• _Required work_: Please copy exactly the line containing "Where should I" and every line after it, through the last line of the records below, leaving out all pictures.

• _Exercise material_:
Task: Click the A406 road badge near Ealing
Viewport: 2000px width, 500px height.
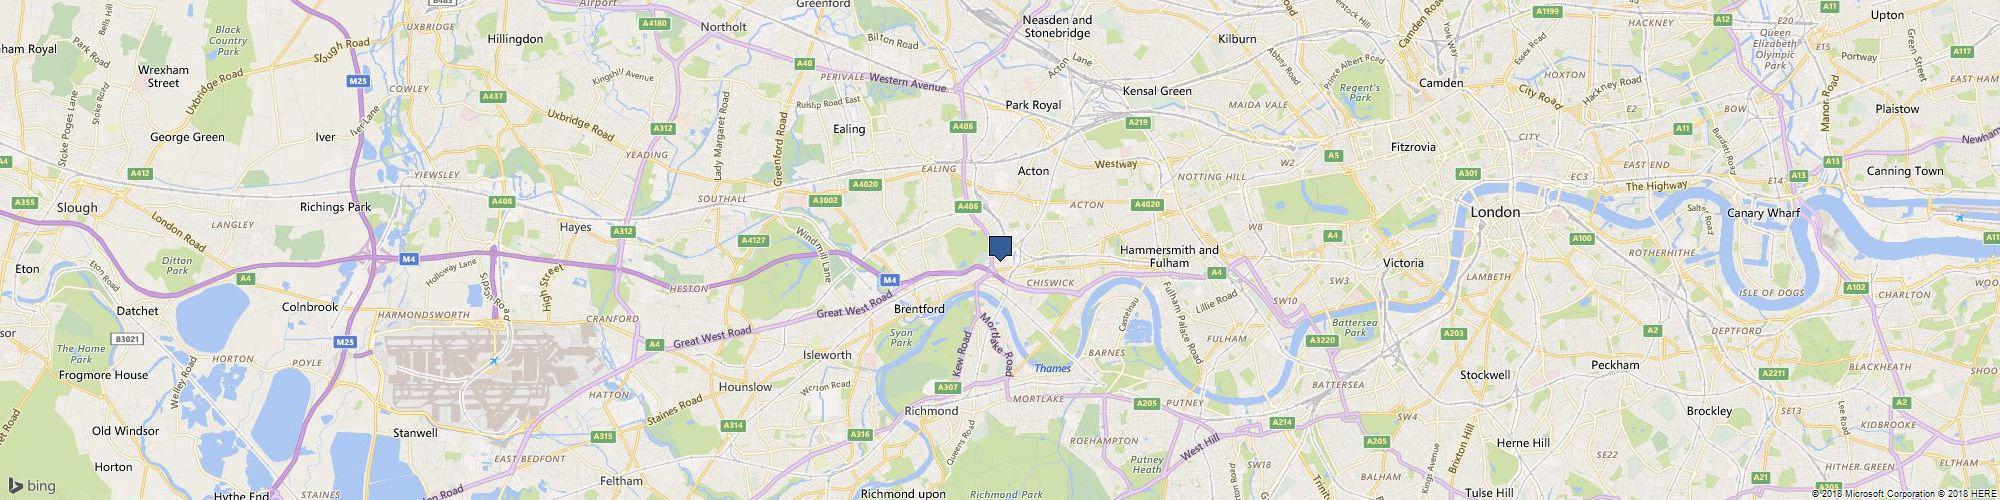Action: pyautogui.click(x=963, y=127)
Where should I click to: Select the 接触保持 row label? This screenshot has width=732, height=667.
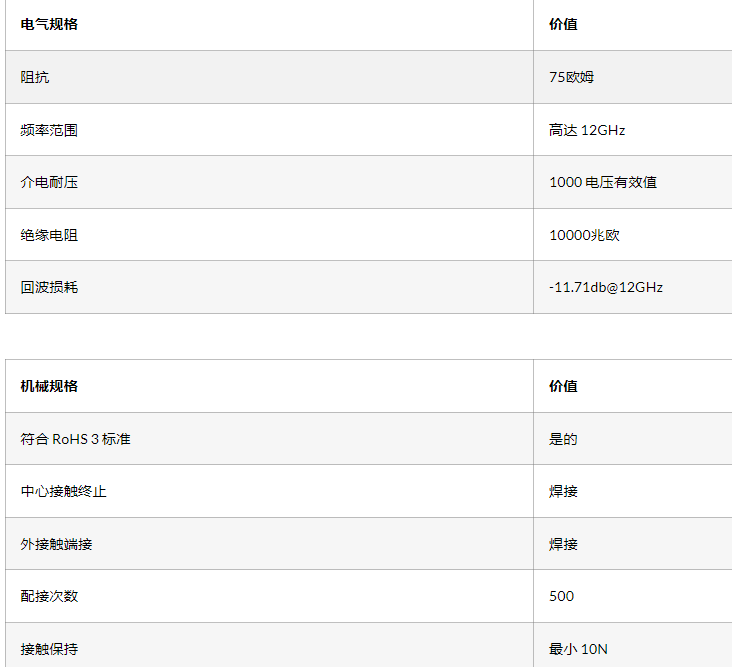tap(49, 649)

• _Answer to the exercise_:
Where should I click to: Select the 接触保持 row label? This screenshot has width=732, height=667.
tap(49, 649)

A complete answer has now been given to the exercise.